- [Activity] Find the word "computer" in the data, then copy each line where it is found.

- [Data for processing]
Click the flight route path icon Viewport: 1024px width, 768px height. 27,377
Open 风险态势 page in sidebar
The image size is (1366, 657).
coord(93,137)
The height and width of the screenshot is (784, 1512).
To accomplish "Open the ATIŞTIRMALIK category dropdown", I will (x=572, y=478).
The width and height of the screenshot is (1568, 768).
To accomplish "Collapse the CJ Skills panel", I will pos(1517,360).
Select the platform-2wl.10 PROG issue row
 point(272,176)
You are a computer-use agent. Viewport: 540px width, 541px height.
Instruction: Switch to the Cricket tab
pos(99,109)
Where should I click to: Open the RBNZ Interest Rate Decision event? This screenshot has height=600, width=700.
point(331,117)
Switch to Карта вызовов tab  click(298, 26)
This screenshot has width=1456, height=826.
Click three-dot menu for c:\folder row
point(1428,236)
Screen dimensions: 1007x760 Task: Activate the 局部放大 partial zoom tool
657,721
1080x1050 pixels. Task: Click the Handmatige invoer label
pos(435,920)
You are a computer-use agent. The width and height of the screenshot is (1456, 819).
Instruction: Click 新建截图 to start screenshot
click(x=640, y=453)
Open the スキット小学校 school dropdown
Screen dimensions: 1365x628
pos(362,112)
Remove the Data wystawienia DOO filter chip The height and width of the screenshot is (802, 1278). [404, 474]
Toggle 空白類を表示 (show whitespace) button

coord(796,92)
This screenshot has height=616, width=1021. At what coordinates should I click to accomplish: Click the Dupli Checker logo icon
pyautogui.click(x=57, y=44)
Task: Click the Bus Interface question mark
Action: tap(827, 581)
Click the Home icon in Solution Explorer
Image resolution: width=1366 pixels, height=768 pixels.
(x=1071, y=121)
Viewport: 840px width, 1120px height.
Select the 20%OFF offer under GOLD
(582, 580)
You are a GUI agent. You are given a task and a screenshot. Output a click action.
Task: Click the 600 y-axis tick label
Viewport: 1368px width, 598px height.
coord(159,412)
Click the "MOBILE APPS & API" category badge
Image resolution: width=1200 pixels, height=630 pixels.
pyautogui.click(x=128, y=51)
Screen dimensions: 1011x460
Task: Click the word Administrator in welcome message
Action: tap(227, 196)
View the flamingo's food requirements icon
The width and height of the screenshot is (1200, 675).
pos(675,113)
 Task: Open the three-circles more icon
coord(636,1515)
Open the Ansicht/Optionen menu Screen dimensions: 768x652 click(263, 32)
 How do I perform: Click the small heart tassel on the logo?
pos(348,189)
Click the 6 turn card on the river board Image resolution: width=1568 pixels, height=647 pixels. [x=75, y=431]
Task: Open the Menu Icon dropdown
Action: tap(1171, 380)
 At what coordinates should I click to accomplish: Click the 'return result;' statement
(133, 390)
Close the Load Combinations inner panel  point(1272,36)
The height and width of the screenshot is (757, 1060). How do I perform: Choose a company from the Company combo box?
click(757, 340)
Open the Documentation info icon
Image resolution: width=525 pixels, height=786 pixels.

- [Written response]
You are a computer-use agent. Viewport: 540px width, 541px height.
You are a computer-use agent. The width and height of the screenshot is (1456, 819).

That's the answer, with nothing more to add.